I know I have posted a shrimp and grits recipe before, but that was more like week night quick and easy, down and dirty shrimp and girts. This recipe however is David’s pride and joy. Probably the best thing he makes, and we don’t have it often, but when we do its like it gets better every time. This recipe is from The Lee Brothers cookbook, and it is straight up Southern Deliciousness!
- 1 1/2 lbs Large, headless shrimp, shells on
- 3 CUPS WATER
- 2 TEASPOONS LEE BROS.
- SHRIMP BOIL recipe follows
- 1 1⁄2 CUPS STONE-GROUND GRITS
- 1 1⁄2 CUPS WHOLE MILK
- 3 CUPS WATER
- 2 PINCHES KOSHER SALT more to taste
- FRESHLY GROUND BLACK PEPPER to taste
- 1 POUND TOMATILLOS, GREEN TOMATOES OR TOMATOES
- about 6 large tomatillos or
- 3 medium tomatoes
- 1 TABLESPOON MINCED JALAPEÑO
- PEPPER about 1 jalapeño
- 3 SLICES THICK-CUT BACON diced
- 3 TABLESPOONS UNSALTED BUTTER
- 1⁄2 CUP CHOPPED GREEN
- BELL PEPPER
- 1⁄2 CUP CHOPPED YELLOW ONION
- 1 TABLESPOON PLUS 1 TEASPOON
- ALL-PURPOSE FLOUR
Peel the shrimp and save the shells! In a medium saucepan, bring the water to a boil over high heat. Add the shells and the shrimp boil, reduce the heat to medium-low and simmer for 20 minutes. Strain the broth (you should have about 11⁄2 cups) and reserve. Discard the shells.

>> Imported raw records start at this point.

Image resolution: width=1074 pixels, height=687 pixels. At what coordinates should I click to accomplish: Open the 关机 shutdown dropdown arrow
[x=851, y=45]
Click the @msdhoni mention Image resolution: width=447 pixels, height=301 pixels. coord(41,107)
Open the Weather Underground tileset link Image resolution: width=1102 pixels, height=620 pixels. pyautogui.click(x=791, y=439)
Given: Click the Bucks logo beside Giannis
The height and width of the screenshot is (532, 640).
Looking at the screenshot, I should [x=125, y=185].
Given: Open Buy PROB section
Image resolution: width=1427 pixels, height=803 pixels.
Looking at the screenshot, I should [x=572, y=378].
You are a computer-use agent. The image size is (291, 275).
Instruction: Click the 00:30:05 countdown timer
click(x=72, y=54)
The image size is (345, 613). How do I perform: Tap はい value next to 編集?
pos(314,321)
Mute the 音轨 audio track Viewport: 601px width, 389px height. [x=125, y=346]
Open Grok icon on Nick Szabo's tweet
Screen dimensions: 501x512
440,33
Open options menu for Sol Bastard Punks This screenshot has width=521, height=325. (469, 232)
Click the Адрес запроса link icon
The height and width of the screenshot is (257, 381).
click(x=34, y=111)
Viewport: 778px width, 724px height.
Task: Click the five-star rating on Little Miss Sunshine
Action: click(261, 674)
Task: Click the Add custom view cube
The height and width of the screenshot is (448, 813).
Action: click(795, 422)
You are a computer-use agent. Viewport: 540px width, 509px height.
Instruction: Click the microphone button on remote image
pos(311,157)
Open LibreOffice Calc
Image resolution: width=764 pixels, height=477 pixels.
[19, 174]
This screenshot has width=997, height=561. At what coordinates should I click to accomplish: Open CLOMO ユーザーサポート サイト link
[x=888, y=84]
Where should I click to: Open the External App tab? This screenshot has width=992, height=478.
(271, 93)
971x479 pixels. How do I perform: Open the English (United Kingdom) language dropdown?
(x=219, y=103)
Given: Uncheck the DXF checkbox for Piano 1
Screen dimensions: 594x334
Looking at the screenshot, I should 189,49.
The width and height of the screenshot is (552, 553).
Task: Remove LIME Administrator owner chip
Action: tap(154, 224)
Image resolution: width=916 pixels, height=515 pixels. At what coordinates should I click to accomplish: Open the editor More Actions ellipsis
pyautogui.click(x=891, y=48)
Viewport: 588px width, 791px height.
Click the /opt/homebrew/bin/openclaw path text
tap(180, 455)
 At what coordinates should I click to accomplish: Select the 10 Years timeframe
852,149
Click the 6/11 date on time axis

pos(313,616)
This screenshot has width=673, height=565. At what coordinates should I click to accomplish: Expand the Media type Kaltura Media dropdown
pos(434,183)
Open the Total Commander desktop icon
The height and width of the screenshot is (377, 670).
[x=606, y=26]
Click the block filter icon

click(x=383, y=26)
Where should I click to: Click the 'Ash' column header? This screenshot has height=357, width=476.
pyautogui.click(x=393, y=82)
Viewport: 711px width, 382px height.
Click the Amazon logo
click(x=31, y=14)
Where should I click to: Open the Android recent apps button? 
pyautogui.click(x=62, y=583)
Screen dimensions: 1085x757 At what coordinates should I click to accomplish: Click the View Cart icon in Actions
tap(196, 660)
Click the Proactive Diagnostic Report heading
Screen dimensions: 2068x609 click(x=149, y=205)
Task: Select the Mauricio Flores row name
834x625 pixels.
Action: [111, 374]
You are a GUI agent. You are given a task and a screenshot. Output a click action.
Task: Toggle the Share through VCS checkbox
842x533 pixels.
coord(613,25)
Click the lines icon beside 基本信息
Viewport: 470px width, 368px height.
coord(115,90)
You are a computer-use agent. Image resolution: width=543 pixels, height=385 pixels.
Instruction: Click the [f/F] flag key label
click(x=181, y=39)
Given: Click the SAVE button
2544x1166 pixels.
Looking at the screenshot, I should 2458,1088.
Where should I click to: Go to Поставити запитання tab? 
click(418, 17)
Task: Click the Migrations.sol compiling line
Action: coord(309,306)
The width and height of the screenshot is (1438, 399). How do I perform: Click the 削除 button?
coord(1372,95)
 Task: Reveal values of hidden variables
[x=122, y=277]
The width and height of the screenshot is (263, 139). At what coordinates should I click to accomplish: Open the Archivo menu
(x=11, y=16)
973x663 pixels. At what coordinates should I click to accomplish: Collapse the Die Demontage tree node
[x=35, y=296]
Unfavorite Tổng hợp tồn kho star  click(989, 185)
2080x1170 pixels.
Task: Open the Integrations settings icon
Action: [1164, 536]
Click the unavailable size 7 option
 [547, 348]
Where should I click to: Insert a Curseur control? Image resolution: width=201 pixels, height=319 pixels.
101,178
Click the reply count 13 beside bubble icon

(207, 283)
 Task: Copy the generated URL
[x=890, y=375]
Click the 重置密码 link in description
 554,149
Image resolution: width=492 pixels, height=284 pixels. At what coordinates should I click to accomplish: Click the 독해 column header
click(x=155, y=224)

While the broth simmers, stir the grits into a bowl of cold water and allow to settle. Corn hulls may float to the surface. Skim off the hulls and drain the grits. In a medium saucepan, bring the milk and the 3 cups water to a boil over high heat. Add the grits, stirring with a wooden spoon. Reduce the heat to medium, add the salt and simmer, stirring occasionally. Once the grits thicken (about 10 minutes), reduce the heat to very low and cook, stirring frequently and adding water if the grits become too stiff. Cook until the grits are fluffy and creamy, 35 to 45 minutes. Season with salt and pepper and reserve, we also added butter and cheese to ours for a little extra flavor.
While the grits cook, remove the papery husks from the tomatillos and place them (or the tomatoes) in a medium roasting pan or cast-iron skillet. Broil them about 3 inches from the flame or heating element, turning them as their skins blacken, until they are blackened all over, 7 to 10 minutes.
Transfer the tomatillos to a food processor or blender and pulse to a soupy liquid, about three 5-second pulses (less for tomatoes). Press the liquid through a food mill or fine-mesh strainer into a medium bowl (you should have about 2 cups). Add the jalapeño and reserve.
Scatter the bacon in a 12-inch cast-iron skillet or sauté pan over medium-high heat. With a slotted spoon, move the pieces around until the bacon is firm and just golden brown, about 3 minutes. Transfer to a small bowl. Pour off all but 3 tablespoons of the fat and add the butter, bell pepper and onion. Sauté until the pepper and onion just begin to soften, about 2 minutes.
Pour 2 tablespoons of the shrimp broth into a small bowl, add the flour and whisk until it becomes a smooth paste. Pour the remaining shrimp broth into the skillet with the pepper and onion. When the broth simmers, reduce the heat to medium. Simmer vigorously until the vegetables have softened, about 5 minutes. Add the flour paste to the pan, whisking vigorously to distribute the flour evenly through the broth. Add the sieved tomatillo-jalapeño mixture to the skillet, stirring, and return to a simmer. Cook until the gravy thickens enough to coat the back of the spoon heavily, 5 to 7 minutes more.
Add the shrimp and continue cooking until they are pink and cooked through, 2 to 3 minutes. Season to taste with salt and pepper.Then serve the gravy on top of the fluffy grits and enjoy! Compliments to the Lee Brothers for their creation of the out of this world recipe, and of course chef David, for recreating it…. and a challenge accepted to our friend Matt who wants to take on David in a Shrimp and Grits cook off. I am hoping this happens soon, so we can indulge in LOTS of shrimp and grits! So good!